In pursuit of a New Social Contract that guarantees Decent Work, we also call for the universal right to freedom of association and collective bargaining, provisions for safe workplaces in tandem with global best practices, equality and inclusion especially through equal economic participation of women, all racial groups, migrant workers and young workers and a guarantee that these vulnerable segments of the workforce are protected from any form discrimination, harassment and violence in line with Convention 190 of the International Labour Organization. We demand these as basic minimum fundamental rights of working persons in the formal and informal sectors.

In order to create the enabling broader environment for the sustenance of these fundamental rights at work, we also call for a rejig of the world economic system. The current global economic model is flawed as it has entrenched inequality and insecurity for working people and their families both in Nigeria and other parts of the world. In order to promote inclusion and reduce the inequality gap, we call for adequately funded universal public health, education and care. We also demand that Just Transitions for climate and technology should be central in economic planning and policy framing.

Work is a divine attribute and quality of invaluable intrinsic value. Work is the real critical value in the chain of production. Work is a participation in the divine mandate to Co-create with God. It is only through work that man (woman) exercises dominion over the earth to subdue nature, transform same and adapt it to his (her) needs and therefrom achieve fulfillment as a free and rational human being unlike plants and non-rational animals. It is on this basis that we understand work as an occasion for the exercise of justice, charity, and creative participation in the perpetuation of the common good, human progress and by extension the work of the Supreme Creator. Therefore, no genuine human work is mere work. For the ultimate end of human work is participation in a community of persons, both human and divine. Therefore, workers are both the means and end of production.

It on the basis of the foregoing that we insist that Decent Work through a New Social Contract is non-negotiable. We call on our trade unions to rededicate themselves to the pursuit of Decent Work in all our workplaces. As you can clearly see, pursuing decent work is not only a just task but also a divine mandate. We must rally together to stamp out every vestige of casualization of labour, unjust wages and the denial of workers’ fundamental rights to form, join and participate in the activities of trade unions.

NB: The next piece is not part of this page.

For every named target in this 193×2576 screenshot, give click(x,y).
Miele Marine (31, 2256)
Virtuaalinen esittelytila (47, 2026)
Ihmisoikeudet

We must also keep our eyes strong on the eternal cause of ensuring the socialization of the means of production. Workers create the wealth and deserves a fair share of the proceeds of production and a good portion of the wealth they create. It is in this light that we call on the Nigerian government to respect Chapter Two of the Constitution of the Federal Republic of Nigeria which demands that the commanding heights of our economy must not be left in a few hands but must be managed by government in the interest of the majority of citizens. It is on this note that we insist that government must respect the terms of the recent agreement signed with labour especially with regards to the overhauling of our national refineries. We also demand the reversal of the failed privatization of our power sector. We insist that Government has business in business.

Fellow Comrades, let me conclude by saluting the efforts of workers in keeping the national economy afloat despite great challenges. I also salute the huge contributions of frontline workers in staving off Covid-19. Your dedication to duty was the difference between deaths in hundreds and deaths in millions. On this day, we salute the memory of Nigerian workers and workers all over the world who paid the supreme price protecting the rest of us from the treacherous hands of Covid-19. We can only immortalize their contributions and memories by delivering on the Decent Work Agenda especially through a New Social Contract for Recovery and Resilience.